▸ **Schriftliche Aufgaben**
[1] Schreib den Abschnitt aus dem Text über die Aufenthaltsbewilligung noch einmal ab, beginnend mit "Der Bund hat" und weiter bis "erwuchs in Rechtskraft.". Tausch dabei "Beschwerdeführerin" gegen "Antragstellerin" aus.
[2] Bis zu welchem Tag war die letzte Aufenthaltsbewilligung der Beschwerdeführerin laut dem Text über die Aufenthaltsbewilligung gültig?
[3] Zähl alle Datumsangaben mit Tag, Monat und Jahr auf, die im Text über die Aufenthaltsbewilligung stehen.

▸ **Dokument**
++++++++++
Der Bund hat der Beschwerdeführerin Aufwendungen in der Höhe von S 12.250,-- binnen zwei Wochen bei sonstiger Exekution zu ersetzen.
Das Mehrbegehren wird abgewiesen.
Begründung
Die Beschwerdeführerin verfügte zuletzt über eine bis zum 1. Juni 1994 gültige Aufenthaltsbewilligung. Ein am 2. Mai 1994 gestellter Antrag auf Verlängerung dieser Bewilligung wurde mit Bescheid des Landeshauptmannes von Wien vom 21. September 1994 gemäß § 5 Abs. 2 des Aufenthaltsgesetzes (AufG) abgewiesen. Dieser Bescheid erwuchs in Rechtskraft.
Am 10. November 1994 stellte die Beschwerdeführerin im Wege der österreichischen Botschaft in Preßburg neuerlich einen Antrag auf Erteilung einer Aufenthaltsbewilligung, der am 16. November 1994 beim Magistrat der Stadt Wien einlangte. Als Aufenthaltszweck gab die Beschwerdeführerin unselbstständige Erwerbstätigkeit sowie Familienzusammenführung bzw. Familiengemeinschaft mit ihrem Ehegatten, einem österreichischen Staatsbürger, mit dem sie seit 8. Oktober 1994 verheiratet sei, an.
Der Landeshauptmann von Wien wies diesen Antrag mit Bescheid vom 25. November 1994 gemäß § 9 Abs. 3 AufG ab. Die Beschwerdeführerin erhob Berufung.
++++++++++
(Daten zur Lage von Wörtern und Elementen)
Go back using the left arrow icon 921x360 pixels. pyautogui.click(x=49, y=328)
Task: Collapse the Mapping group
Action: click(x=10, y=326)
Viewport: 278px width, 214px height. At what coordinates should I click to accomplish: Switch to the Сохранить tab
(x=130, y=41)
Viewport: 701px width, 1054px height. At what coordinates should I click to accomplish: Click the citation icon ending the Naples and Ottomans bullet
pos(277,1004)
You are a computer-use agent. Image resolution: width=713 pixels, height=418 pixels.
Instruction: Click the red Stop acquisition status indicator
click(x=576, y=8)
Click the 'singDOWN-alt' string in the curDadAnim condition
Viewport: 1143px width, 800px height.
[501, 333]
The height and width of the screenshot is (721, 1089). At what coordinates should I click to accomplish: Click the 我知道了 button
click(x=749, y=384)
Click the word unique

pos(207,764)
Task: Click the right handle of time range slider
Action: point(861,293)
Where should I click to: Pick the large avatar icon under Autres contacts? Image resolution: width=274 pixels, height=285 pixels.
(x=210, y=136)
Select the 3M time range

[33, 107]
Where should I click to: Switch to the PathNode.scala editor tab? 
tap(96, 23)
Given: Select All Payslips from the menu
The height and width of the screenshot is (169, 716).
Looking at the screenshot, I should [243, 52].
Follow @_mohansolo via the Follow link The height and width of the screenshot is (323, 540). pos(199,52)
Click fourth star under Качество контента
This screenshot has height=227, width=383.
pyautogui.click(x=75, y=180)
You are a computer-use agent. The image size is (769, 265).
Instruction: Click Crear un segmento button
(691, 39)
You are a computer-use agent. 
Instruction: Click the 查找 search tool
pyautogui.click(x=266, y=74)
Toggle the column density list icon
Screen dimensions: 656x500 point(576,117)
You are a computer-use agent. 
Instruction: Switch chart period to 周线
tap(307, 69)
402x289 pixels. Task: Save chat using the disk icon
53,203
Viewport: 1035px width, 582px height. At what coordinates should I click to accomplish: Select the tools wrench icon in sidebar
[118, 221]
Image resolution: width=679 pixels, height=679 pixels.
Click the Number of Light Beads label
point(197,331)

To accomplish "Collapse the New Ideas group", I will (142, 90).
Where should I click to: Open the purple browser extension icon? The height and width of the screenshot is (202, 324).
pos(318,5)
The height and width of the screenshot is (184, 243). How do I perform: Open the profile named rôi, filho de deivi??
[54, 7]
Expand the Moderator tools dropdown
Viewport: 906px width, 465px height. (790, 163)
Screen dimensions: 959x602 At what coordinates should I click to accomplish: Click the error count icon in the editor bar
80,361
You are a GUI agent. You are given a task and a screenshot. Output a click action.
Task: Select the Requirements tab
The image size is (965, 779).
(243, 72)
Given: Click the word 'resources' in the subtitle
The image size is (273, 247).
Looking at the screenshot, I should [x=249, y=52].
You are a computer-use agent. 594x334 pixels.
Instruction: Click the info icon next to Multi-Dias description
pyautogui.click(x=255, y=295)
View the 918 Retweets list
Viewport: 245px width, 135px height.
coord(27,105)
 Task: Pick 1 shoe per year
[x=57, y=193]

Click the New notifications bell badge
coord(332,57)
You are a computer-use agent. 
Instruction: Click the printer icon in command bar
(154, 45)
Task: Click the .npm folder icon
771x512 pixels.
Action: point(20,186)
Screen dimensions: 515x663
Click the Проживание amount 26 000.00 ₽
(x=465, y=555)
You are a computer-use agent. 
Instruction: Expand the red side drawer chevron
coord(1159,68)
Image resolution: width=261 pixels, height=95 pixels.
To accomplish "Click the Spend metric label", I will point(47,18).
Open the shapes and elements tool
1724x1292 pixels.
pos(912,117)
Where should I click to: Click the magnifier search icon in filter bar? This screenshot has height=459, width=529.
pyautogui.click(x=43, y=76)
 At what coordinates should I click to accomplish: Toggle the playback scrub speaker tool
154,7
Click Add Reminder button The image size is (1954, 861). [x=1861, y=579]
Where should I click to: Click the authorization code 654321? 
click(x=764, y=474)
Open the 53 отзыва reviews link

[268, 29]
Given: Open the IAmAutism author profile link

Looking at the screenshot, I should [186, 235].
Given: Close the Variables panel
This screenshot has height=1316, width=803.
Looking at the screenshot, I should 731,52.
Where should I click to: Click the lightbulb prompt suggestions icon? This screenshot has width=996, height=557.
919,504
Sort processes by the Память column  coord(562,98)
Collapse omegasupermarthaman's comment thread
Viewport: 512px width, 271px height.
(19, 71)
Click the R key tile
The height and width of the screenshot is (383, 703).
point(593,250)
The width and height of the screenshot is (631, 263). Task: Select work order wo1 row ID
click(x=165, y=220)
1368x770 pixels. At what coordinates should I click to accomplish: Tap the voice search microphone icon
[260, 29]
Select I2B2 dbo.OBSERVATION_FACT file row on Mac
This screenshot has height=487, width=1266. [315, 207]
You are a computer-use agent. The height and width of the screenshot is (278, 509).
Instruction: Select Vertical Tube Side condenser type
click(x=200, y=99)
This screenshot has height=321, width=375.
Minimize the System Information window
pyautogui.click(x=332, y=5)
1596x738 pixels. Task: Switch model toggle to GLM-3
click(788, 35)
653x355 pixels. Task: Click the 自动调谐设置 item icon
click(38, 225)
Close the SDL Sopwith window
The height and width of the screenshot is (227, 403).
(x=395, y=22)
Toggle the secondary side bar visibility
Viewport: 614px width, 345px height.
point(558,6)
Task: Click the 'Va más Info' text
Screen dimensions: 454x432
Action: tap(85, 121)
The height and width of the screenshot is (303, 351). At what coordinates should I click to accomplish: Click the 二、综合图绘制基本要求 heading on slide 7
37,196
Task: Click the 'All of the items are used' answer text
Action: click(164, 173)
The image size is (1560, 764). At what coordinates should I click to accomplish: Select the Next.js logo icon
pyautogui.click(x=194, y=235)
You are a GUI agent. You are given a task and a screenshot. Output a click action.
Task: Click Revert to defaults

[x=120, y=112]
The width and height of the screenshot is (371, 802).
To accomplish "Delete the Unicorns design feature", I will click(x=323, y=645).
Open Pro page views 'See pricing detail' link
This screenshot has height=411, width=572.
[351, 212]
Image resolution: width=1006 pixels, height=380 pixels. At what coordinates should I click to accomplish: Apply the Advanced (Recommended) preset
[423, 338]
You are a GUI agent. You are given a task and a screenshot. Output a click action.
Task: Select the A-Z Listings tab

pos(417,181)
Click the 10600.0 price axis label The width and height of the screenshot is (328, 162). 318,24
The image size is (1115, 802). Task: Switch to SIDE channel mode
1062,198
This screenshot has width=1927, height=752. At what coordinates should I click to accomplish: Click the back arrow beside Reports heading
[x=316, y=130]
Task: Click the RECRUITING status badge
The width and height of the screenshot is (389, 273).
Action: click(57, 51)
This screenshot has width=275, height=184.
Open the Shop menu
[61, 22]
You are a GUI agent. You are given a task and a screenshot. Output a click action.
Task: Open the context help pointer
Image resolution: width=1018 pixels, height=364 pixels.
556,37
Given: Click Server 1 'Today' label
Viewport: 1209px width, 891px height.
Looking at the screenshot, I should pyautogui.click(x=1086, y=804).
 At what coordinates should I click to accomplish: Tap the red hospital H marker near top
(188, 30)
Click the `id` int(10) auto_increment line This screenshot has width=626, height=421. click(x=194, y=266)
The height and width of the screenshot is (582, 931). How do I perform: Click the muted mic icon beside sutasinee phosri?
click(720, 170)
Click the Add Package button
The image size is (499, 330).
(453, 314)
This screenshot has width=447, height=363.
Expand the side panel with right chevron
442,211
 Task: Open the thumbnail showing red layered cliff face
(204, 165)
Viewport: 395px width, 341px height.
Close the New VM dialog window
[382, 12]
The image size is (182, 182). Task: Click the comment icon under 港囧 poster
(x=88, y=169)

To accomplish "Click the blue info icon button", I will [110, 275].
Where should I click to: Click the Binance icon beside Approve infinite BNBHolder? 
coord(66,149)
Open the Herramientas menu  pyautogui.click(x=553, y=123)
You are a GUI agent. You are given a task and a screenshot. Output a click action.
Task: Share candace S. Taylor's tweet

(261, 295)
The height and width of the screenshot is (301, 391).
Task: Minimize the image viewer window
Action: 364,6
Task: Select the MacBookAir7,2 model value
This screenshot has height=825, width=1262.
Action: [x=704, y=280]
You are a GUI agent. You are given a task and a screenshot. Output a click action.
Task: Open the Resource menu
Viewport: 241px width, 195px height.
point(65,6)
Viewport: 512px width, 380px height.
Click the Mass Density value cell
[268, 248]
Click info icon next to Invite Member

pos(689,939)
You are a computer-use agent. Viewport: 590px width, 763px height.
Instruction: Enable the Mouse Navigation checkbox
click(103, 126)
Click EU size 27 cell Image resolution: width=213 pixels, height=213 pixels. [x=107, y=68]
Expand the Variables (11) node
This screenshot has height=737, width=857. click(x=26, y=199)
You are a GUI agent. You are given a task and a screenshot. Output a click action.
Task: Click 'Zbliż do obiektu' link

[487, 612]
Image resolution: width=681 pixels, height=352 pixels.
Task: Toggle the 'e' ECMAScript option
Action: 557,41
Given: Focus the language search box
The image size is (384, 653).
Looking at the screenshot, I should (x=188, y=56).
++++++++++
▸ **Antworten je Aufgabe**
[1]
Der Bund hat der Antragstellerin Aufwendungen in der Höhe von S 12.250,-- binnen zwei Wochen bei sonstiger Exekution zu ersetzen.
Das Mehrbegehren wird abgewiesen.
Begründung
Die Antragstellerin verfügte zuletzt über eine bis zum 1. Juni 1994 gültige Aufenthaltsbewilligung. Ein am 2. Mai 1994 gestellter Antrag auf Verlängerung dieser Bewilligung wurde mit Bescheid des Landeshauptmannes von Wien vom 21. September 1994 gemäß § 5 Abs. 2 des Aufenthaltsgesetzes (AufG) abgewiesen. Dieser Bescheid erwuchs in Rechtskraft.

[2] Bis zum 1. Juni 1994.

[3]
- 1. Juni 1994
- 2. Mai 1994
- 21. September 1994
- 10. November 1994
- 16. November 1994
- 8. Oktober 1994
- 25. November 1994